The resulting study is yet to be peer reviewed, but its findings suggest that AI’s sense of reasoning and contextual understanding declines as it’s trained on brain rot material. Basically, the researchers fed LLMs viral or clickbaity posts from X-formerly-Twitter, and found that they essentially started to abandon parts of their thinking processes — a phenomenon they termed “thought-skipping,” in which “models increasingly truncate or skip reasoning chains, explaining most of the error growth.” Worst of it, researchers found that exposing AI to brain rot content also seemed to nudge it toward psychopathy and narcissism.

None of that is entirely surprising. In humans, studies show that low-effort and brain rot content is associated with academic procrastination, diminished cognitive function, dissociative states, and even negative implications on physical health. Social media, which once felt like a place to connect with others, increasingly feels like an endless slop feed that’s making us dumber, sadder, slower and less healthy.

Though humans and machines learn differently, there are similarities.
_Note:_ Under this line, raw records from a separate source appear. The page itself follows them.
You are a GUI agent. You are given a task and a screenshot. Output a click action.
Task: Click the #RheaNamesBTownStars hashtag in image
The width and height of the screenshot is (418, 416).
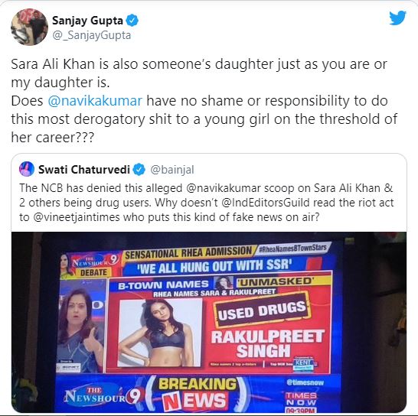(293, 249)
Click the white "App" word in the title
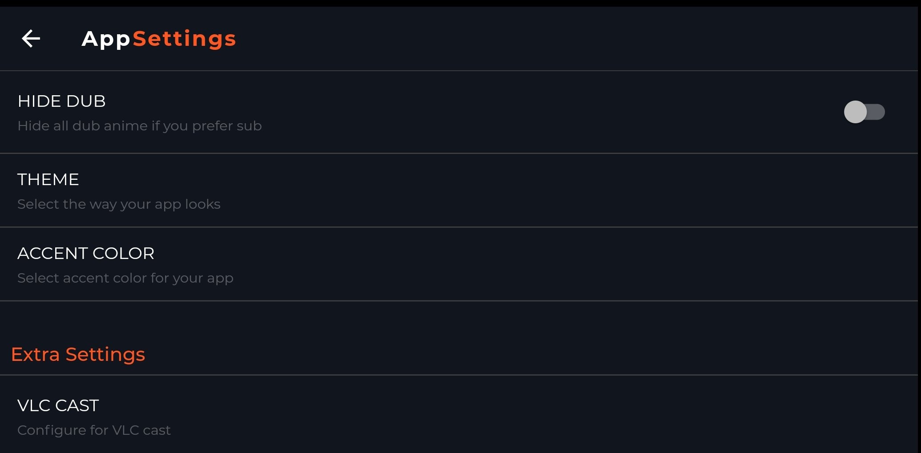The width and height of the screenshot is (921, 453). (x=106, y=40)
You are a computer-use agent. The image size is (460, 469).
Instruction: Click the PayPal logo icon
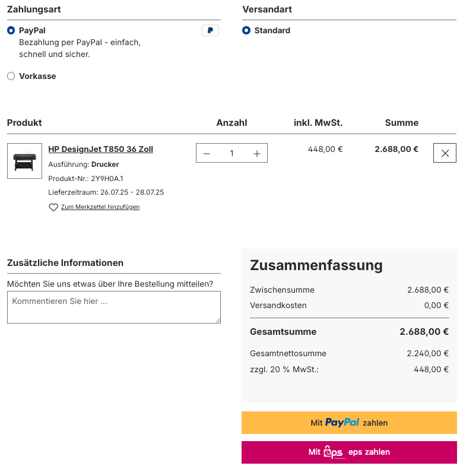210,30
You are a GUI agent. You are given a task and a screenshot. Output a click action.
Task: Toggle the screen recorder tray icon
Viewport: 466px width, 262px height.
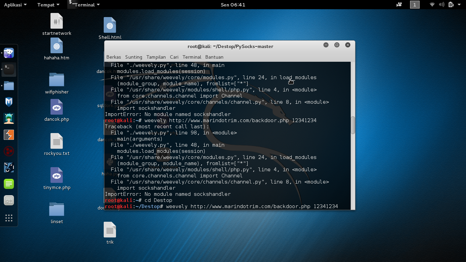tap(398, 4)
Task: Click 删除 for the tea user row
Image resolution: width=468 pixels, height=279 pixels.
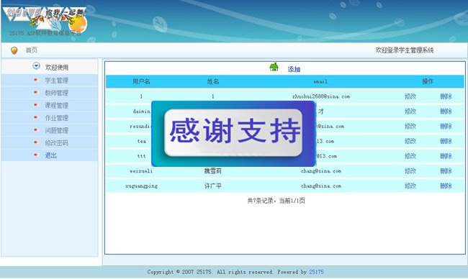Action: click(x=446, y=141)
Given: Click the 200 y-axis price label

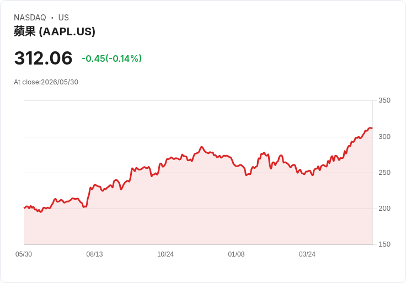Looking at the screenshot, I should point(384,209).
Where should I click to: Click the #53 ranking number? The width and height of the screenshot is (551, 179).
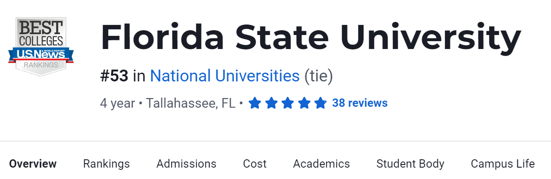click(x=114, y=76)
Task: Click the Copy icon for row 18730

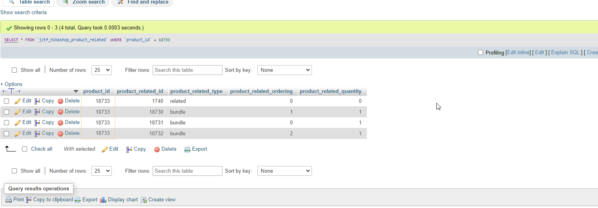Action: (x=38, y=112)
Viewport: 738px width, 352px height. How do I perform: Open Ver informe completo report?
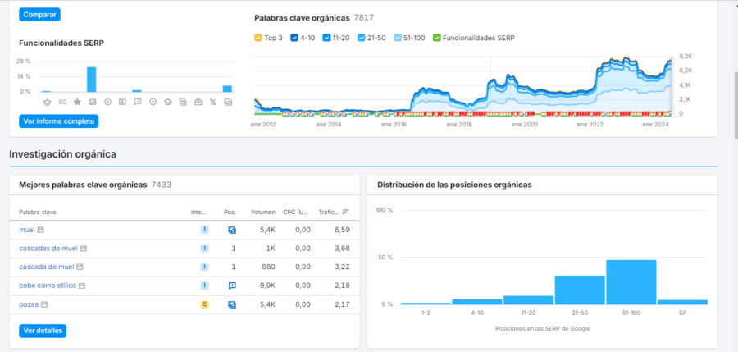58,121
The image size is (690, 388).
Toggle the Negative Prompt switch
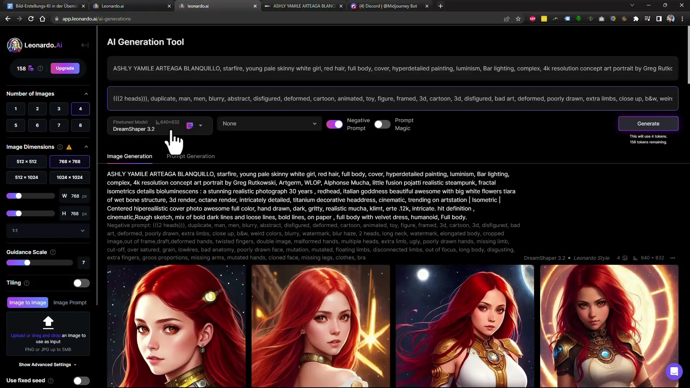pyautogui.click(x=335, y=124)
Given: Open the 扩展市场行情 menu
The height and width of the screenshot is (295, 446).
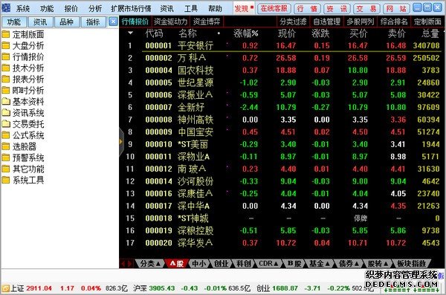Looking at the screenshot, I should pos(131,8).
Both ingest existing material and learn patterns from it, so the lower quality those inputs are, the less accurately both biological and digital brains will be able to accurately map patterns onto novel cognitive challenges.

A grim addendum: even when the researchers attempted to “heal” the digital malnutrition of the LLMs by introducing higher-quality content, the damage persisted.

“The gap implies that the Brain Rot effect has been deeply internalized, and the existing instruction tuning cannot fix the issue. Stronger mitigation methods are demanded in the future,” the researchers warned.

This study underlines the dangers of training AI models on unregulated trash data — especially when research is already starting to show that humans who rely too much on AI end up with diminished cognitive abilities of them own.